What is being asked:
Transcribe exactly, and only, the lines from the one with "Task: Click the upload/export icon in top bar" through the end of the records below, including both of those lines. Skip all pictures.

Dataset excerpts
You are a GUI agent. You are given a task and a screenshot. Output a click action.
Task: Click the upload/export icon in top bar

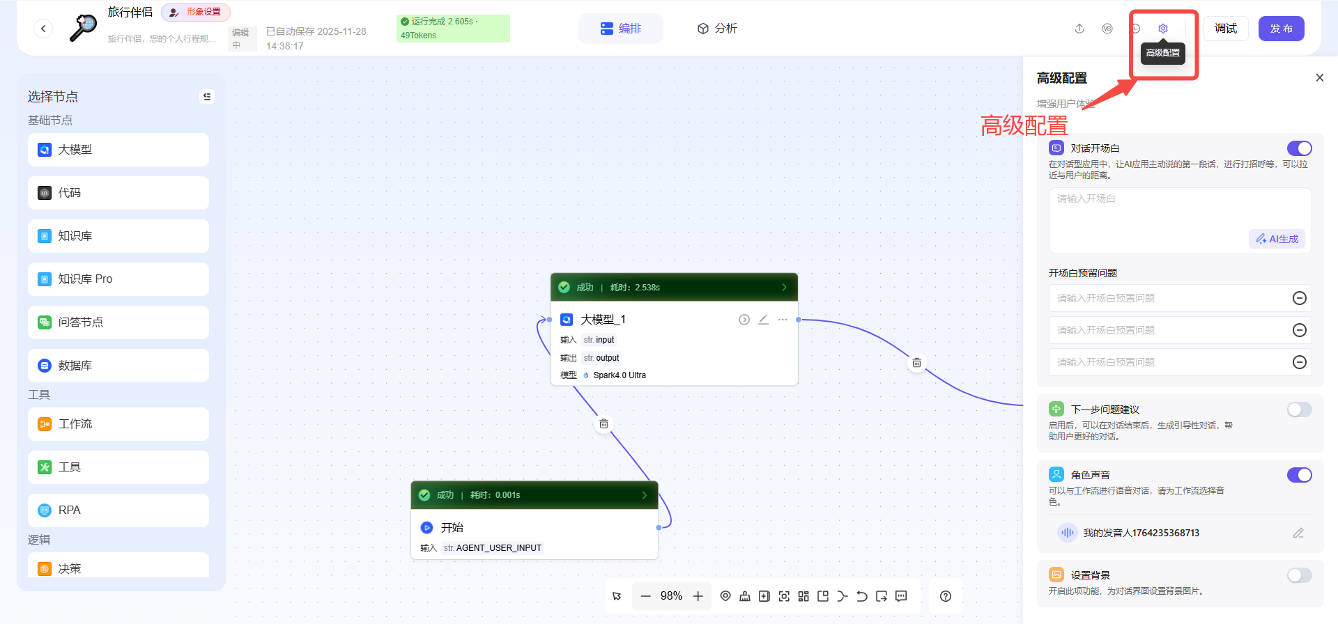(x=1079, y=29)
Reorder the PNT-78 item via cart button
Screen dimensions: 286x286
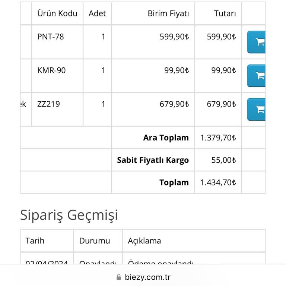tap(256, 42)
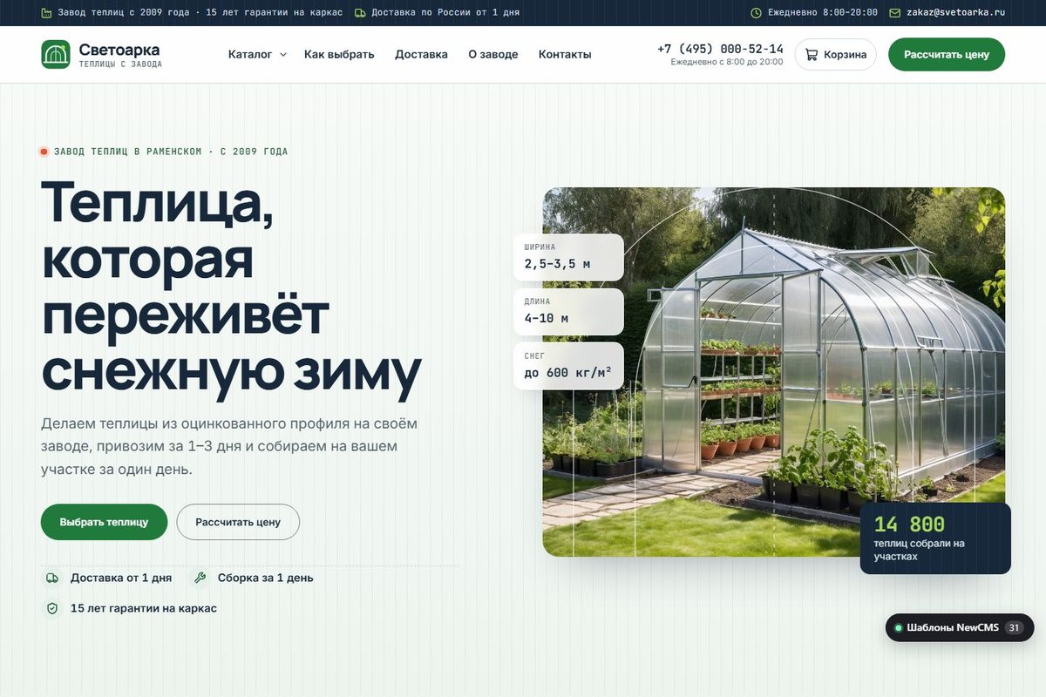Viewport: 1046px width, 697px height.
Task: Expand the Каталог dropdown chevron
Action: click(x=282, y=55)
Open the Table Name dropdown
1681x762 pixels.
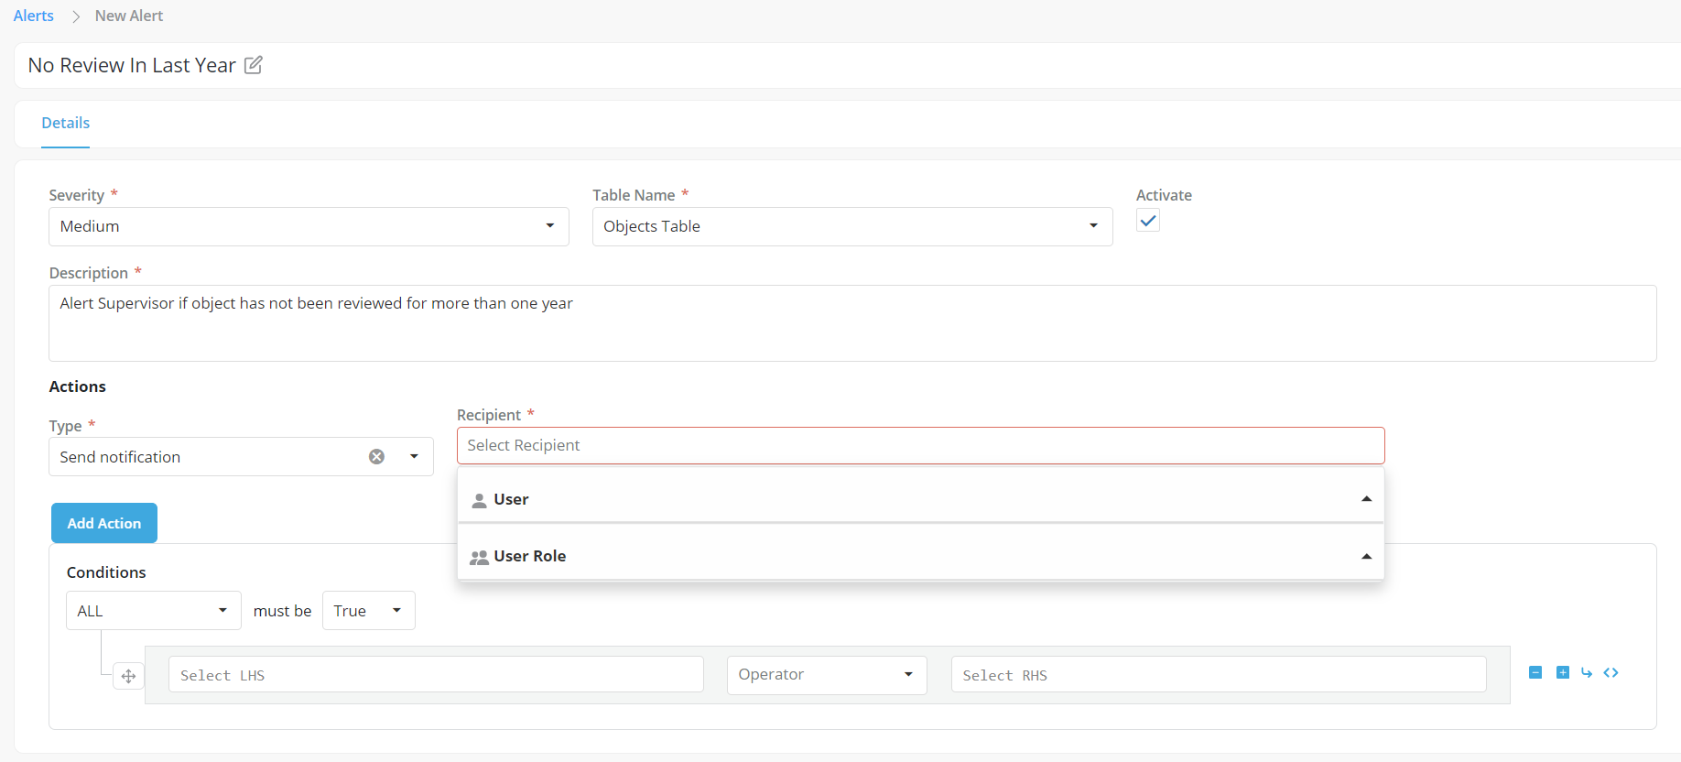click(x=851, y=226)
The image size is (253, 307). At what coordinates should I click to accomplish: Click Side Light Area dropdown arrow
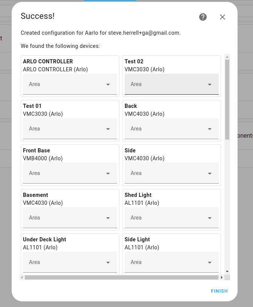[210, 262]
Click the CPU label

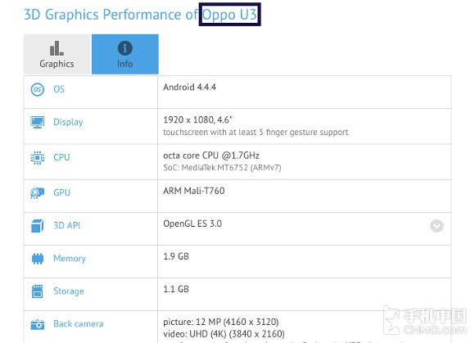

Result of this task:
Task: Click the upload/export icon in top bar

(x=1079, y=29)
Reorder the PNT-78 item via cart button
Screen dimensions: 286x286
tap(256, 42)
Viewport: 1046px width, 697px height.
Task: Expand the Каталог dropdown chevron
Action: click(x=282, y=55)
Open the Table Name dropdown
1681x762 pixels.
click(x=851, y=226)
The image size is (253, 307). At what coordinates should I click to accomplish: Click Side Light Area dropdown arrow
[210, 262]
Click the CPU label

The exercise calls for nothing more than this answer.